= Metaplot =

Form of story-line

The metaplot (also, metastory) is the overarching storyline that binds together events in the official continuity of a published role-playing game campaign setting, also defined as an "evolving history of a given fictional universe". Major official story events that change the world, or simply move important non-player characters from one place to another, are part of the metaplot for a game. Metaplot information is usually included within gaming products such as rule books and modules as they are released. Major events in the metaplot are often used to explain changes in the rules in between versions of the games, as was the case with the Time of Judgment in White Wolf's World of Darkness and the Time of Troubles and the Sundering for TSR's/Wizards of the Coast's Forgotten Realms. Because of events like this, many gaming groups choose to ignore the metaplot for a game entirely.

Metaplot is often developed not just by the writers, but by teams - multiple writers, editors, publishers, graphic designers and even players. The concept is related to more than just role-playing sourcebooks, as much of the metaplot can come from other media, such as novels (for example, The Legend of Drizzt or the Dragonlance novels, representative of numerous Dungeons & Dragons fiction). For the Forgotten Realms this was the case only after its inception, while it was part of the design from the start for the Dark Sun setting. For campaign settings based on movies, TV shows or other pieces of fiction, the plot of those works usually functions as the metaplot, while for historical settings history itself may fill this role.

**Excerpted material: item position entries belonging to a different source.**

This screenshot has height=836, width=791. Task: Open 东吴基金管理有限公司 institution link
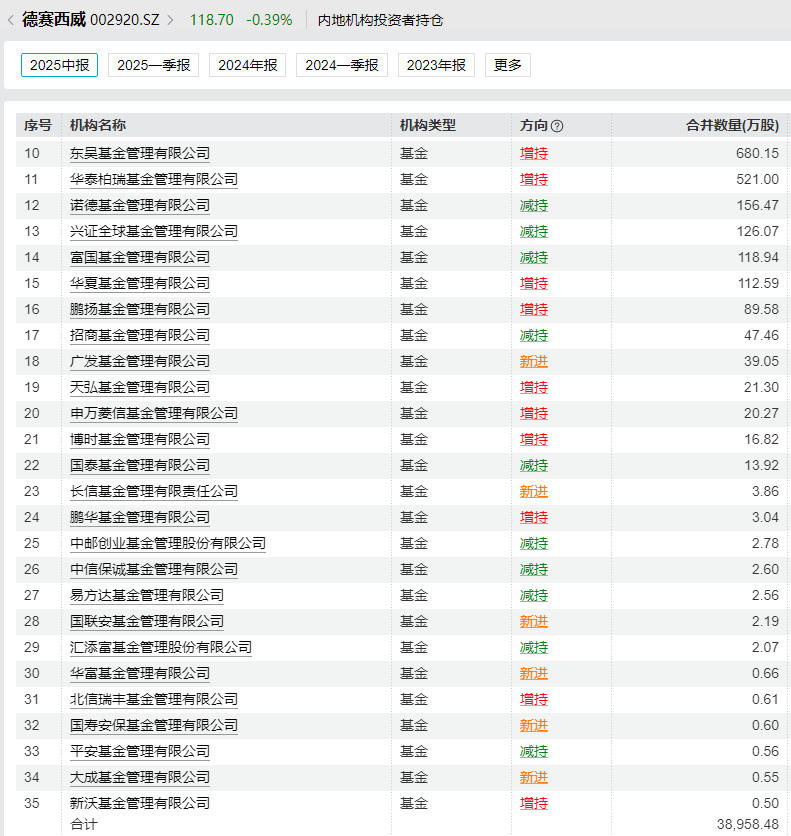click(140, 153)
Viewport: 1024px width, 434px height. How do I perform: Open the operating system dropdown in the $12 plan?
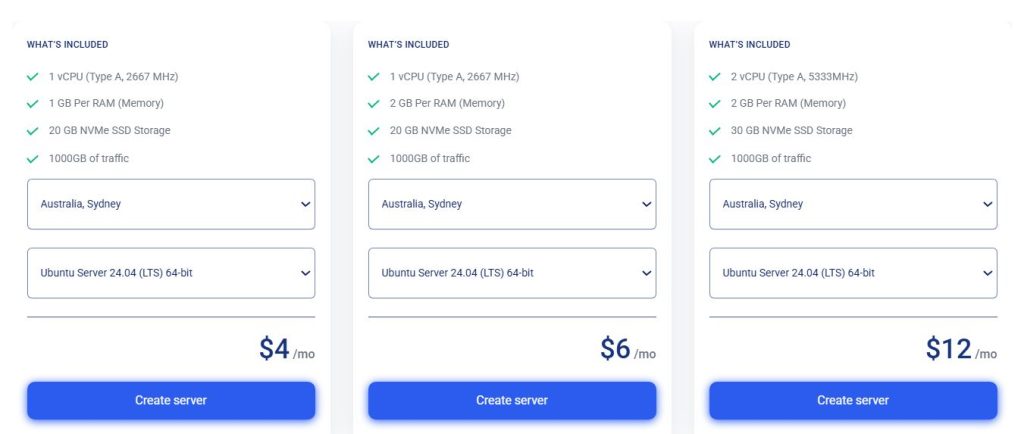click(x=853, y=273)
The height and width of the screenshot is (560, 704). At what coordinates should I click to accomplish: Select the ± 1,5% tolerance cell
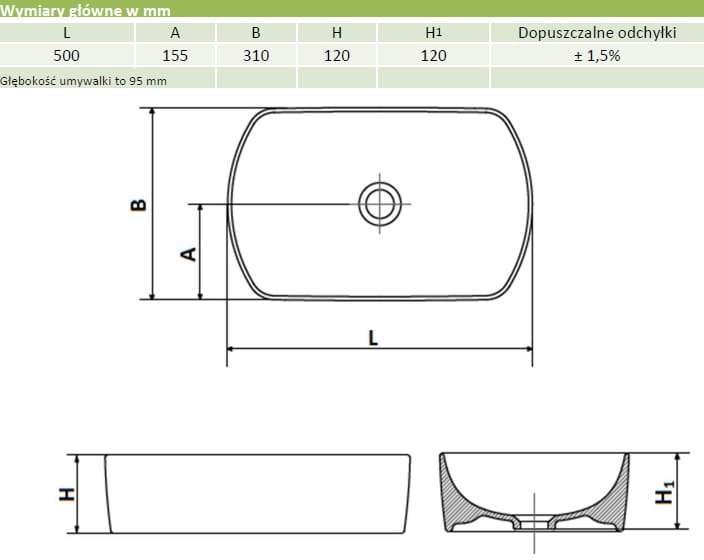click(x=597, y=56)
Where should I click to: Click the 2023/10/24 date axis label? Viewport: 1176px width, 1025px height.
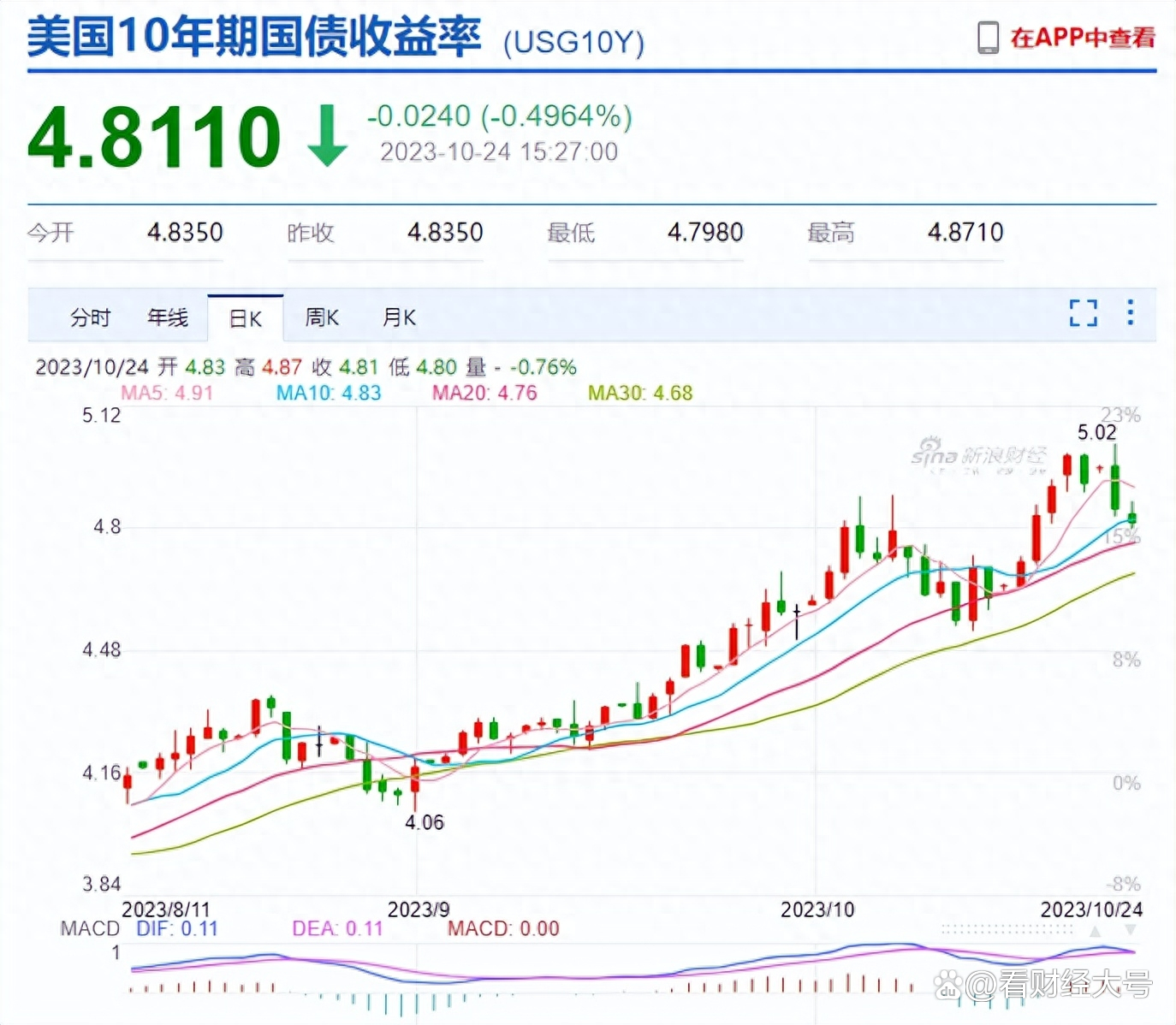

Metaplot appears in settings of various genres like The Dark Eye, Deadlands, Dragonlance, Fading Suns, Legend of the Five Rings, and Shadowrun.

==Reception==
The metaplot is meant to "give the players a sense of immersion in a large and complex world as well as an aesthetic appreciation of the story they were witnessing" whenever their characters come into contact with it. The narrative tool of metaplot has been criticised for shifting the focus away from the player characters and making them "marginal rather than central figures".

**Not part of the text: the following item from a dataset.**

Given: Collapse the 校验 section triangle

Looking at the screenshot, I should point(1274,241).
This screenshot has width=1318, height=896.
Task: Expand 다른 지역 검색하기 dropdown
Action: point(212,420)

Role-playing game designer Jasmin Neitzel commented that metaplot could facilitate constructive interaction of players with a game setting within and beyond individual gaming groups, but could be a hindrance in getting beyond harmful stereotypes used in past products.

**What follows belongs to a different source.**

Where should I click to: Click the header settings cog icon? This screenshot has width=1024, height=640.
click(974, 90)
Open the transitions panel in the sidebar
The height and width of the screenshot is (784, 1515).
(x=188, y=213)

Olaf Pajączkowski notes that the metaplot constraints reduce the freedom of writers, who have to respect the history and present events in the universe (as many books are set in the present), and they cannot "break the world". Pajączkowski gives an example of Elaine Cunningham's novel Reclamation which was cancelled because the metaplot evolved changing the world (a 100-year jump) making her book 'obsolete', and the publisher decided it's not worth finishing as it was no longer set in the "present" of the evolving Forgotten Realms universe.